After the Surprise, a Tension Grows

A reflection and witness on the unforeseen results of the 2016 Presidential Election.

The morning of November 8, the day of the presidential elections, I went to a mechanic to have my car fixed. While I got ready to pay the bill, the owner of the shop questioned me about the elections taking place. He was an immigrant from the Middle East, and was full of enthusiasm to tell me that he voted for Trump. According to him, Trump was going to change the government. He was going to put tariffs on Chinese products, and on top of that was going to throw out the illegal immigrants. And not only that, but all of his friends, all of them, had voted for Trump.

This conversation did not take place in Texas, nor in Michigan, but in California, in Silicon Valley to be precise, the technological center of the United States. In that moment, I knew that the election was going to be hard-fought, not at all an easy victory for Hillary Clinton. Nevertheless, I did not expect a victory for Trump, and for a large majority of my fellow citizens, the result of the elections was a real surprise. The metropolitan area of San Francisco is one of the most progressive places in the country, and for many people who live here, these tendencies seemed to point to an ever-greater progressivism at the national level, and therefore a victory for Hillary was obvious.

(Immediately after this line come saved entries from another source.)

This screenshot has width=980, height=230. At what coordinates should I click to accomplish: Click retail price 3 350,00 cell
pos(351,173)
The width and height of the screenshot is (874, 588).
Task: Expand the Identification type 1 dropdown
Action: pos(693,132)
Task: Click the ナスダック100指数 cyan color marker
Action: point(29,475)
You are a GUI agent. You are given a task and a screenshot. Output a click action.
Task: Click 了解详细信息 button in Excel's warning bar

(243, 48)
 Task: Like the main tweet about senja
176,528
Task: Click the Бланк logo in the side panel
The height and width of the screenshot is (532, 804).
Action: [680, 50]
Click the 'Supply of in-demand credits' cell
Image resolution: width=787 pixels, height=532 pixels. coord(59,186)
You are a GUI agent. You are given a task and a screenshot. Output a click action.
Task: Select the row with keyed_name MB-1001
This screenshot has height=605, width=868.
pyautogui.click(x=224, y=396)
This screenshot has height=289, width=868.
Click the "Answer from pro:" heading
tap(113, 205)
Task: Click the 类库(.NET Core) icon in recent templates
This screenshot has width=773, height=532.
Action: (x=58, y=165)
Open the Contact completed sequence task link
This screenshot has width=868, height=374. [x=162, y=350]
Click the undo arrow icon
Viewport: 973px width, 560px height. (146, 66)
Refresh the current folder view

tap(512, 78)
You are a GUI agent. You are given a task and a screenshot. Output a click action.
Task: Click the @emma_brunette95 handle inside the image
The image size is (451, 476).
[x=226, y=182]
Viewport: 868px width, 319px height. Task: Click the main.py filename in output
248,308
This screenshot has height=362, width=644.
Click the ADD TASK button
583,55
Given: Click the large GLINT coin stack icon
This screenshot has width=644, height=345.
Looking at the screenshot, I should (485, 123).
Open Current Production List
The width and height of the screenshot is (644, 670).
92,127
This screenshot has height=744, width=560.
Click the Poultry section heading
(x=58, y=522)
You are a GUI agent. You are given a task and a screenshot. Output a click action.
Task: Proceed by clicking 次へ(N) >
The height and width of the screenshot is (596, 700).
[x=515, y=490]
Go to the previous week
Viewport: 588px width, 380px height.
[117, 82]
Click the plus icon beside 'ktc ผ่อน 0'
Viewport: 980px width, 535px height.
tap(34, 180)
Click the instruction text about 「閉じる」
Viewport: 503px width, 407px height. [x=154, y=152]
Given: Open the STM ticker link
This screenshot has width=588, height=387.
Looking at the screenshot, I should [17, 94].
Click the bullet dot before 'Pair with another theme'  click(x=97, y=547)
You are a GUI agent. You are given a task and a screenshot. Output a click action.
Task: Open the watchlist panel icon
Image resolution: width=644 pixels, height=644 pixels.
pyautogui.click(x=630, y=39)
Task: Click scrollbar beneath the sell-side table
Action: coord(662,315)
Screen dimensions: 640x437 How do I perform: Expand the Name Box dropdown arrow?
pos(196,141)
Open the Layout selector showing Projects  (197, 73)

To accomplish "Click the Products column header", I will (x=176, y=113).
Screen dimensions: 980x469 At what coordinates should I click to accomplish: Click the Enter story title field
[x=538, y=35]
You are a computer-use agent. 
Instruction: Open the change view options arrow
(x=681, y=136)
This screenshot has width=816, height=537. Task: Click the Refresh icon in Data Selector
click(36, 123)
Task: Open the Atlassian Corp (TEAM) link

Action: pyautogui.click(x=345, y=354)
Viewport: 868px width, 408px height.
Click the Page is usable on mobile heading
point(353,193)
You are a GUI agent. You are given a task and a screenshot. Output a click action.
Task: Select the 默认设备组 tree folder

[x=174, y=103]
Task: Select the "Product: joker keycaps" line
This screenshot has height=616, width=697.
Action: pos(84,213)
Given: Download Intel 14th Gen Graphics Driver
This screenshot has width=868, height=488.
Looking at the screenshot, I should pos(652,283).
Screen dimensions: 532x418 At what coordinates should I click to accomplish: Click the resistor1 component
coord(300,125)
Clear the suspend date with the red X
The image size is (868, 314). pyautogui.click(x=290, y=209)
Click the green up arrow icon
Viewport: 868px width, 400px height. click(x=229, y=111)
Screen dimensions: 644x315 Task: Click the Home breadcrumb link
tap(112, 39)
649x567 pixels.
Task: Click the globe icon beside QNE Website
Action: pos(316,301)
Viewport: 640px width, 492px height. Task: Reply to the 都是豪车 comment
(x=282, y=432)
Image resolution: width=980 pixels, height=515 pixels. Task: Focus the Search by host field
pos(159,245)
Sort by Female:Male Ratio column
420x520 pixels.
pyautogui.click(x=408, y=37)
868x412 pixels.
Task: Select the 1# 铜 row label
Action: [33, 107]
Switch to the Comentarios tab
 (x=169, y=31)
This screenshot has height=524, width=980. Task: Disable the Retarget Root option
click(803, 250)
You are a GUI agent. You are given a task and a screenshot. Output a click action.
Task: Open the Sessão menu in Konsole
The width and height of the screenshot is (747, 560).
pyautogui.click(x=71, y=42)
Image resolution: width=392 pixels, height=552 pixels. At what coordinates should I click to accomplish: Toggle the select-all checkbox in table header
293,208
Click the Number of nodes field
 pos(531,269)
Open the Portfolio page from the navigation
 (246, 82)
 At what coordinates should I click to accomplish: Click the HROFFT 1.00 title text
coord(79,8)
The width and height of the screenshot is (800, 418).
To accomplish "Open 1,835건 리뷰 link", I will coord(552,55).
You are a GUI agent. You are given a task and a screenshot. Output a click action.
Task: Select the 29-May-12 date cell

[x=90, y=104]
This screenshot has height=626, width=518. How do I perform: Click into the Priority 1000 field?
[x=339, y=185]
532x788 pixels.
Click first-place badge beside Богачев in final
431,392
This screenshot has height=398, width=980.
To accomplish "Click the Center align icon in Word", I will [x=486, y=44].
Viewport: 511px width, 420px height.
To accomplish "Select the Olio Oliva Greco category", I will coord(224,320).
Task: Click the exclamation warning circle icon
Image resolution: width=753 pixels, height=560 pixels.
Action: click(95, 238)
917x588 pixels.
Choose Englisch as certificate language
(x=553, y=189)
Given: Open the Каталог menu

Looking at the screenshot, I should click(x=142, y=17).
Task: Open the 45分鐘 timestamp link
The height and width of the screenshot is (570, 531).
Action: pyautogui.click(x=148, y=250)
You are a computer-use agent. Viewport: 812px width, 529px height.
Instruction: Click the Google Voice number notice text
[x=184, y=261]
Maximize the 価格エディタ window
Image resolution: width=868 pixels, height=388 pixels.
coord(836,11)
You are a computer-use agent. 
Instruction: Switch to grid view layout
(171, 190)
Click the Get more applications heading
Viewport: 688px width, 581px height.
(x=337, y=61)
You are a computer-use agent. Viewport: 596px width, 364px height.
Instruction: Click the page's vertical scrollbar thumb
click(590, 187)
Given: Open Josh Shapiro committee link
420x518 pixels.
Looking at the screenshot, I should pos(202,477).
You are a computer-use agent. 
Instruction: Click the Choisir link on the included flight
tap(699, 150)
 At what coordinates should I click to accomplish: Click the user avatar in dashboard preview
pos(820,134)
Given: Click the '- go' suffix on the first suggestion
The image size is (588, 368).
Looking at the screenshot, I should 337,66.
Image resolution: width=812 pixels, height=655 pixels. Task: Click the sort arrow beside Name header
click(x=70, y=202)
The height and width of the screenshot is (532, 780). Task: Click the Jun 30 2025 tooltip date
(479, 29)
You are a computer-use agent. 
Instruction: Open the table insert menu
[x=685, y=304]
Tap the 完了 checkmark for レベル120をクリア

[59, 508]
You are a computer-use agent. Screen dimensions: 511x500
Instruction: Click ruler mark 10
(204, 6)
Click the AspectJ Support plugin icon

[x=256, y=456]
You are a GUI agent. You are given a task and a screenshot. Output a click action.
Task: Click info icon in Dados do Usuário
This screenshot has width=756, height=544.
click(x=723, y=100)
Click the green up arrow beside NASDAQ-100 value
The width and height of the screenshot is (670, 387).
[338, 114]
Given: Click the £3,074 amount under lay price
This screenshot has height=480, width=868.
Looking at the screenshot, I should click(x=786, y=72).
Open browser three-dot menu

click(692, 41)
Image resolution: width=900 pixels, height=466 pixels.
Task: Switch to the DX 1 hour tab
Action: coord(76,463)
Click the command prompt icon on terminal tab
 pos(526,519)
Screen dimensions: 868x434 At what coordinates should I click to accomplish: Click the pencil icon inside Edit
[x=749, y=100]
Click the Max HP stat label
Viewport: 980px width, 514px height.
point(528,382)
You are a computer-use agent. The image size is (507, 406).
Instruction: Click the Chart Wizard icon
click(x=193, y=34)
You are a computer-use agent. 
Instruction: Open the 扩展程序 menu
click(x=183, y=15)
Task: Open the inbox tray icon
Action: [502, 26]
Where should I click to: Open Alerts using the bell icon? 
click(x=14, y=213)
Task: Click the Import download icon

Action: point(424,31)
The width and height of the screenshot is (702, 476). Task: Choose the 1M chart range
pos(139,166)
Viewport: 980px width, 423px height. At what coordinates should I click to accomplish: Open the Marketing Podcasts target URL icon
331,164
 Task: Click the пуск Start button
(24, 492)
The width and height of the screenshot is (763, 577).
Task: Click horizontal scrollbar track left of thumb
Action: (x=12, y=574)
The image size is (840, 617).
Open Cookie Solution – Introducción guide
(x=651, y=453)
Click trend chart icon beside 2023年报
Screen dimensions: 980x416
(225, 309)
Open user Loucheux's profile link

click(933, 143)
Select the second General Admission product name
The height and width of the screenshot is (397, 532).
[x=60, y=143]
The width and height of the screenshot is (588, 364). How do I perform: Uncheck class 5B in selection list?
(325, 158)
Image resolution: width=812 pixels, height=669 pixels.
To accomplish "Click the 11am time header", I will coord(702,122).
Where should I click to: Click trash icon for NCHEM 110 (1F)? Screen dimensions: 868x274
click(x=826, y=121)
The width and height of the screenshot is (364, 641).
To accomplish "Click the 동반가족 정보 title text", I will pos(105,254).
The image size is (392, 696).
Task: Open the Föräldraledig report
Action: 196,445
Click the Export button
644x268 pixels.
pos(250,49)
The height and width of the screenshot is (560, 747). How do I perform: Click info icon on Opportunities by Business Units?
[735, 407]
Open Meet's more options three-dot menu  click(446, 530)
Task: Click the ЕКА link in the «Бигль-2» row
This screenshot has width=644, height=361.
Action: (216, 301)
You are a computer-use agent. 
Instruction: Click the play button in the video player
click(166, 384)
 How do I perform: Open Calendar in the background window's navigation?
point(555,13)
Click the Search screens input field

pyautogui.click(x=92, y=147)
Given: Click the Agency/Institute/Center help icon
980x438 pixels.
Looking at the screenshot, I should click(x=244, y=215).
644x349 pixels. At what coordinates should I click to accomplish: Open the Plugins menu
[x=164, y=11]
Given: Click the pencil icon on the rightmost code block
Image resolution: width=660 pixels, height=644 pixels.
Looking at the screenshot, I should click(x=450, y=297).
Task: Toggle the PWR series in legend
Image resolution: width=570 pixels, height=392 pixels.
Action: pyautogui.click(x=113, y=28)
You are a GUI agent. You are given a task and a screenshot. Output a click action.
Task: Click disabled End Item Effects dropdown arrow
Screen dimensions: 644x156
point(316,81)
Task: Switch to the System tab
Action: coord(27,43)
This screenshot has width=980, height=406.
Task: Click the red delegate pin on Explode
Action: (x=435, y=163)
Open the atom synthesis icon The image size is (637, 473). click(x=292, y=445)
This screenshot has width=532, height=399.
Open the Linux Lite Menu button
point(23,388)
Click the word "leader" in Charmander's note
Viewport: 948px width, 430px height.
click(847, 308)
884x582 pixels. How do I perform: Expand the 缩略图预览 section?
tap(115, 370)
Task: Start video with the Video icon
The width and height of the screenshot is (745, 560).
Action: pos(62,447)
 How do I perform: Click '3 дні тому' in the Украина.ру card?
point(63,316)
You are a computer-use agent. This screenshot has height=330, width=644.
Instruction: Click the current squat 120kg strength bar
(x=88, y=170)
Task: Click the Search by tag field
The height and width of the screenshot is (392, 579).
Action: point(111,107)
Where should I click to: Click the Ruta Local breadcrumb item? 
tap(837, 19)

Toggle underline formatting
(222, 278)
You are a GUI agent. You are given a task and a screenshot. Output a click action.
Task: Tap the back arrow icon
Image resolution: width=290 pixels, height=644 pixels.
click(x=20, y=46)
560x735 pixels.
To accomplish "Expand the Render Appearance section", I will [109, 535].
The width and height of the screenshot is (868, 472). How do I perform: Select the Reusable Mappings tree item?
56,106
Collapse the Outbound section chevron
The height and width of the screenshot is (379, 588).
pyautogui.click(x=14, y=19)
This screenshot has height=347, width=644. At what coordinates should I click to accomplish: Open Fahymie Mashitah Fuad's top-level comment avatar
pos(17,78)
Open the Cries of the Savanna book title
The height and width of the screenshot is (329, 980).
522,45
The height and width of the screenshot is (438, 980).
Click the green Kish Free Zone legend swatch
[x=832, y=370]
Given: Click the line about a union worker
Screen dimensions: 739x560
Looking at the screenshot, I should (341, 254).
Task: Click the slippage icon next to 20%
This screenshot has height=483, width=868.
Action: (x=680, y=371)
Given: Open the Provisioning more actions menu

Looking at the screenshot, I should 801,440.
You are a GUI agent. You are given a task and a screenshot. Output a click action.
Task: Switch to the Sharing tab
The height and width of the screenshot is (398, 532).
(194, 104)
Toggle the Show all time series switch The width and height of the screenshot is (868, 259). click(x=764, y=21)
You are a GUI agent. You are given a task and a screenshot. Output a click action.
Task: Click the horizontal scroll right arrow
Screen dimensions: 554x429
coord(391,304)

Despite what the owner of the mechanic shop said, the data shows that California voters supported Hillary Clinton overwhelmingly. Even so, they continued to be idiosyncratic. They voted, for example, to legalize the use of recreational marijuana, as well as to reaffirm the death penalty. At the Catholic parish where I go, the faithful were divided between those who voted for Clinton and those who voted for Trump. Some voted for Trump, either because they believed he was the lesser of two evils, or because they trusted in his declarations to the pro-life movement. Others supported Clinton because they wanted to see a woman in the White House, or because they were afraid of what Trump would do if he got to the White House. A good number, dissatisfied with both options, voted for third-party candidates. Everyone had their reasons, and everyone agreed that they wanted a divisive and heavy electoral campaign to be over. After the defeat of Clinton, many Catholics who voted for Trump expressed relief, because Clinton represented a continuation of the policies of the Obama administration, above all in terms of religious freedom. While others, backers of Clinton, expressed consternation that someone so crude and openly hostile to minorities and women could arrive at the most powerful position in the world.

The ideological divisions have favored a growing tension. There have been protests in places like Berkeley and Los Angeles, and on university campuses. There has also been news of violence. Both sides denounce the attacks: it seems that, for some, the election has become an excuse to let loose aggressions toward those who represent a different ideology.

The most palpable feeling, though, is uncertainty. The question that everyone shares, both those who supported Trump and those who didn’t, is if the President-elect will follow through on the declarations he made during the campaign. And nobody is more interested than the great number of Latin American immigrants, many of whom are undocumented. The majority of them have family members and friends who live in fear of being deported or otherwise subjected to the law. Many are young people: in virtue of the federal program which began in 2012, more than 700,000 undocumented adolescents provided their personal data to the government in exchange for permission to attend university and to work in the U.S. If President-elect Trump revokes or eliminates this program, these young people will remain exposed.

For the moment, nobody knows how the Trump administration will be. Some hope that he will dedicate himself to carrying out his promise to bring about real changes, while others hope that his business experience will help him make reasoned and practical decisions. Some fear a new authoritarianism and others, that everything will remain the same as before. For everyone, the election of Donald Trump to the presidency of the United States has functioned like a magnifying glass, putting the hopes and fears of each person into sharp focus. In the next weeks and months, reality will show us which of these are well founded and which are not.